In the listing below, locate the line containing "Click the scoreboard overlay in the video" and copy it and every line after it through the end, exactly as written, leaving out any pictures.

=== Section Start ===

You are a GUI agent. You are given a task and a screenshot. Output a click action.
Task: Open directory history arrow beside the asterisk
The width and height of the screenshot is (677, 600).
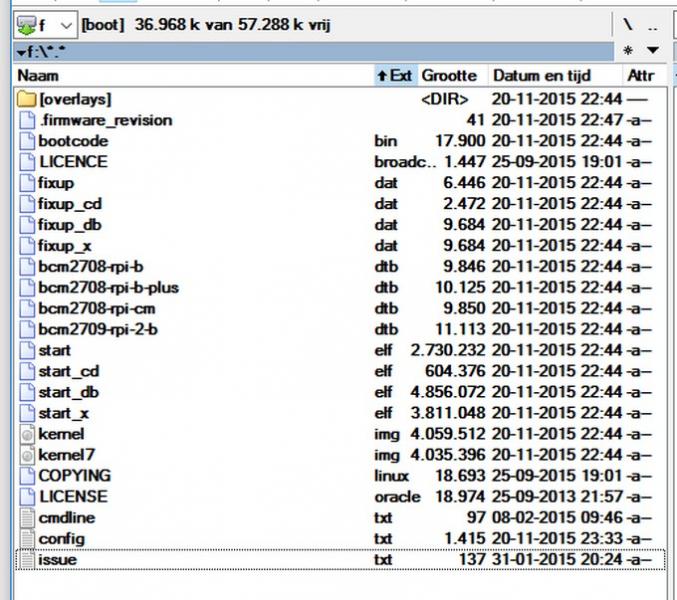(x=653, y=50)
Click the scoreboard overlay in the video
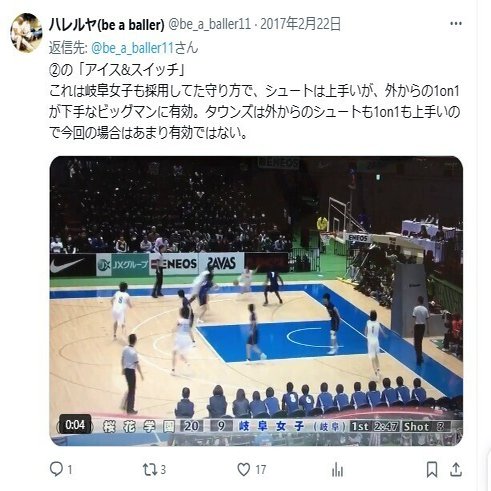The width and height of the screenshot is (491, 491). [x=277, y=426]
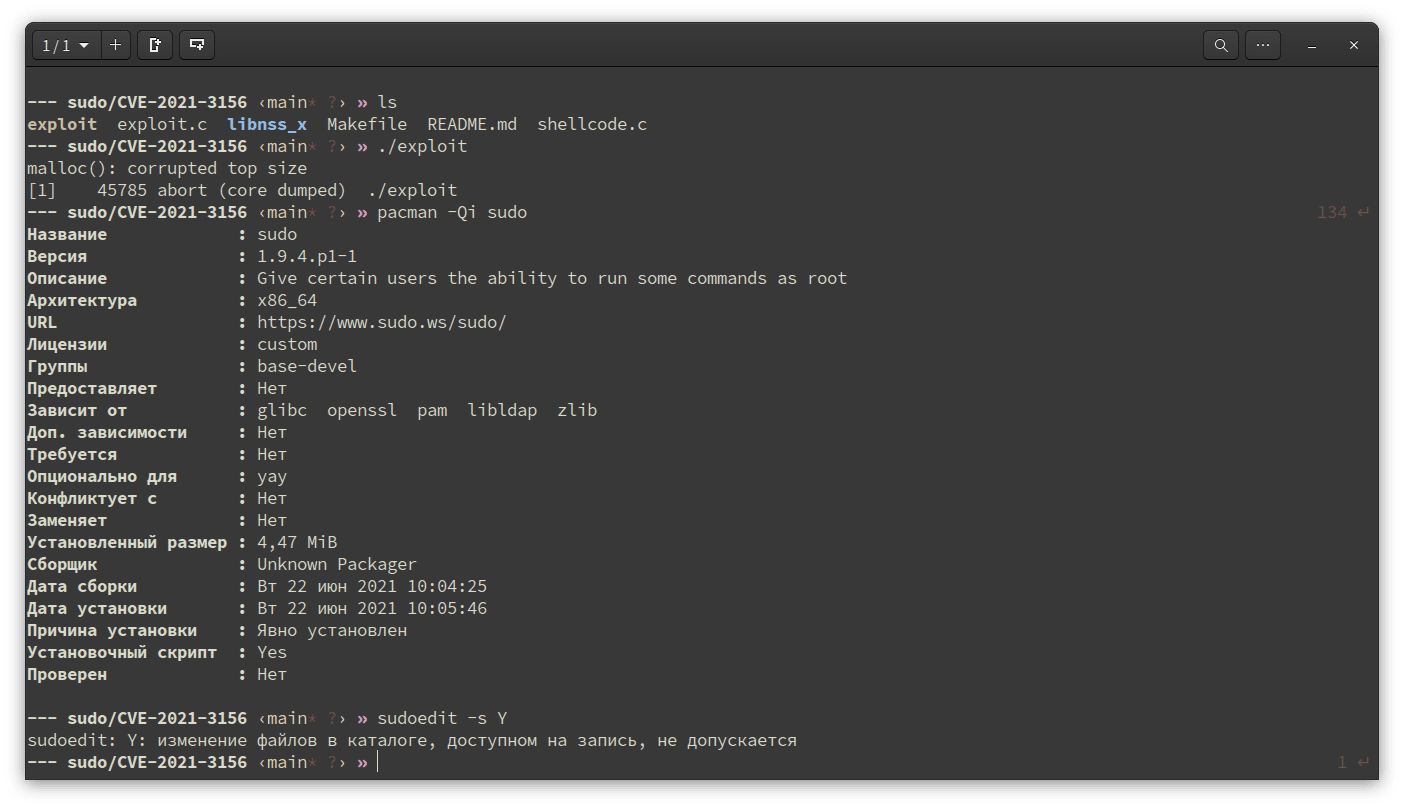Click the add terminal down icon
Screen dimensions: 1404x808
(198, 46)
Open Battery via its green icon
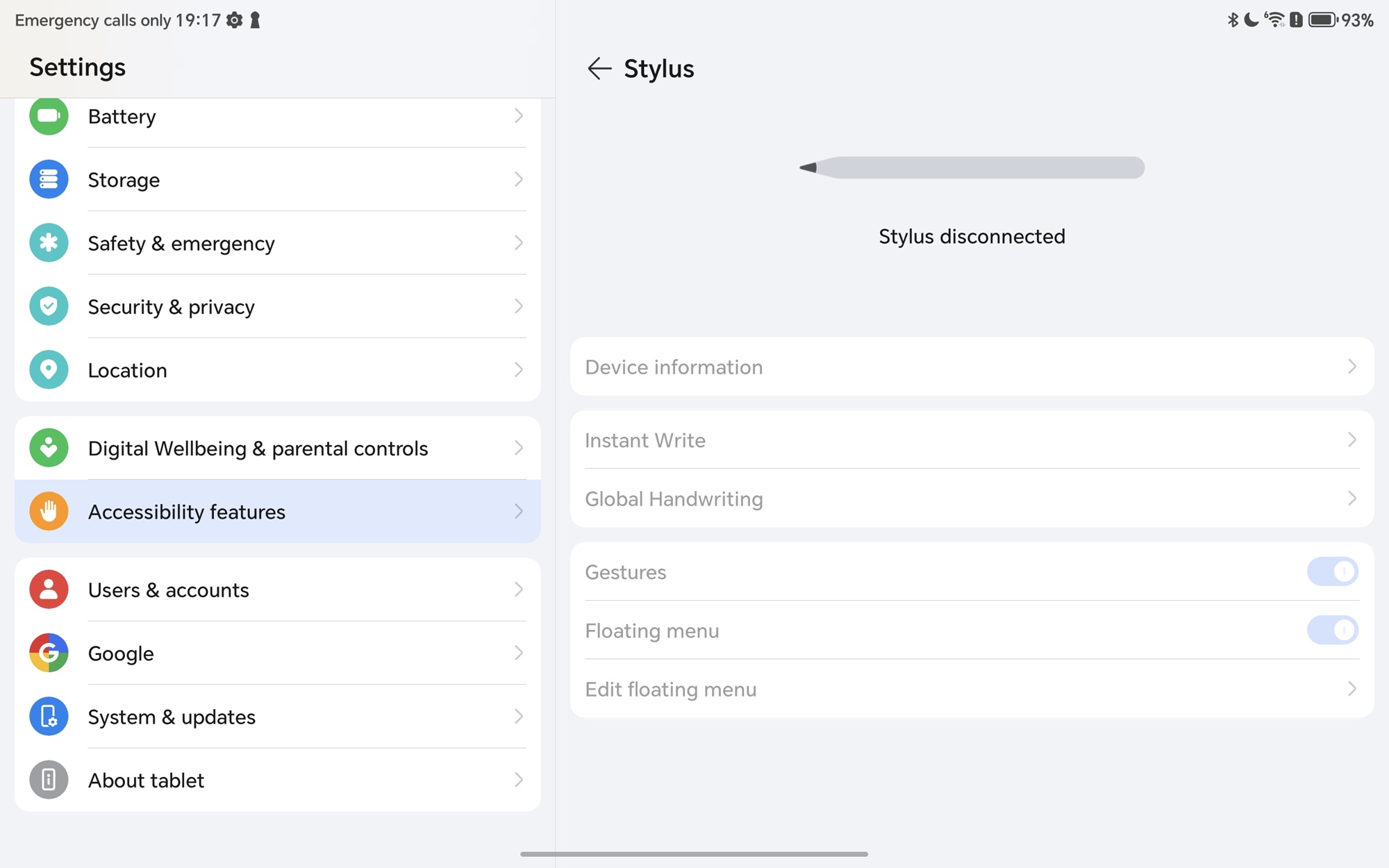Viewport: 1389px width, 868px height. click(x=49, y=116)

=== Section End ===

Response to the exercise:
Click the scoreboard overlay in the video
The width and height of the screenshot is (491, 491). [x=277, y=426]
Click the add terminal down icon
Screen dimensions: 1404x808
(198, 46)
Open Battery via its green icon
Viewport: 1389px width, 868px height. click(x=49, y=116)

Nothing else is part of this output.